内閣府が少子化対策として進める「結婚応援全国フォーラム」の写真を見て、結婚といいつつ、おじさんばかりで結婚する当事者がいない違和感をツイッターに書き込んだところ、「相変わらずおっさんだらけ」や「写真のみならず資料もクラクラするのがてんこ盛りだった件」などと政府の婚活事業が役所や企業の人たちで進められていることへの疑問などが多く表明されました。ツイッターでは、福井県が事業として行なっている結婚や出会いの相談を受けるボランティアの「縁結びさん」から「誰か独身の女の人はおらんか?」と聞かれ、仕方なく友人を紹介したところ、その友人は縁結びさんから会うなりため口で「選りごのみするな。自分の歳を考えろ。女は結婚さえすればいい」と説教され、結果的に友人を失うことになってしまったという悲劇も語られていました。
結婚応援フォーラムで紹介されている事例には、銀行に「婚活デスク」を置き専従担当者を配置する、結婚を世話するシニアを組織し「婚シェルジュ」制度を導入する、4人制の「タッチバレー」に40歳未満の男女を参加させ懇親させる等々があり、全国の自治体、企業や各団体に号令をかけ、婚活支援に総掛かりで乗り出している様子が浮かび上がります。
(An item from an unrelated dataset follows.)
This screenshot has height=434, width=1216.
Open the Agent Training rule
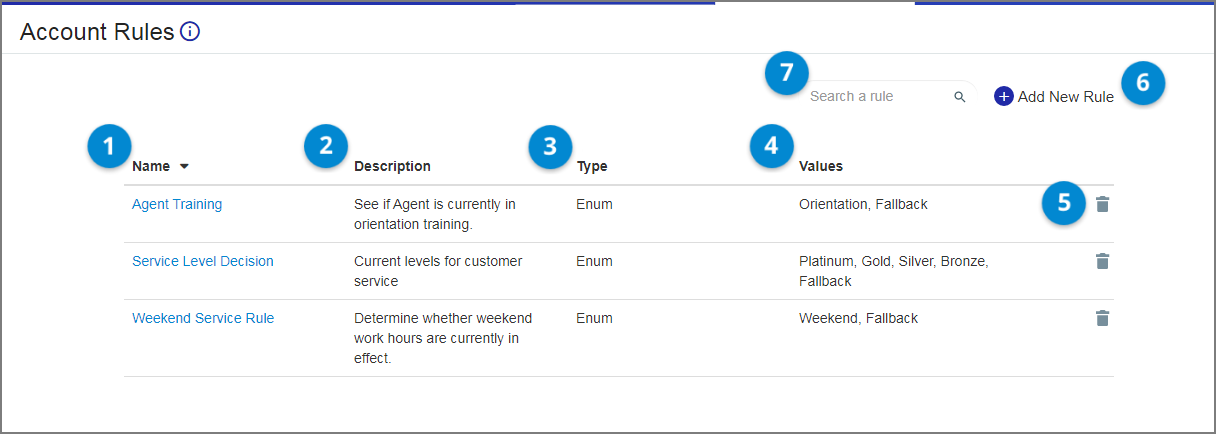point(177,204)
婚活は、いまや国家プロジェクトなのです。加藤勝信少子化・男女共同参画担当大臣は、結婚応援フォーラムに参加するため全国を飛び回っています。2013年度には「地域少子化対策強化交付金」が創設され、30.1億円、翌2014年度も同額、併せておよそ60億が計上されています。「結婚・妊娠・出産・育児の切れ目ない支援」がキーワードで、その中でも婚活・結婚支援に大きな金額が使われています。8月に発表された2016年度補正予算では、少子化対策交付金に40億があてられ、婚活支援などにとてつもない金額の税金が投入されています。
2015年度には、北海道から沖縄まで全国の47都道府県すべてがこの事業に取り組んでおり、その事業総数は、353件に及んでいます。全国津々浦々の市町村がこぞって政府の交付金に飛びつき、婚活・結婚支援を含む「切れ目のない支援」に邁進しているのです。
例えば福岡県が運営する結婚・子育て応援サイトでは、「あなたのライフプラン」を考えようというデモンストレーションがあります。これは「結婚は何年後にする?」「子どもは何人ほしい?」などの質問で、結婚への意欲や欲しい子どもの数を回答すると、その後のライフプランが示されるというものです。「パートナーに出会えそうなのはあなたが何歳の時?」「結婚はあなたが何歳の時にする予定?」などと結婚について具体的な希望を持っていないと前に進めないものですし、子どもについては、選べるのは「1人、2人、3人、4人、5人」。子どもを持たないという選択肢は選ばせてもらえない仕掛けになっています。
福岡県のサイトはピンクやオレンジの色合いで、見かけだけでは「ポジティブ・キャンペーン」というソフトな印象を受けますが、戦前の「産めよ増やせよ」の発想がゲーム仕立てで甦っており、不気味です。
いま若い女性たちを早く結婚させ子どもをたくさん産ませようと、国家が自治体・企業・団体を交付金・補助金という撒き餌で釣る「一億総活躍」という名の国家総動員が進行中なのです。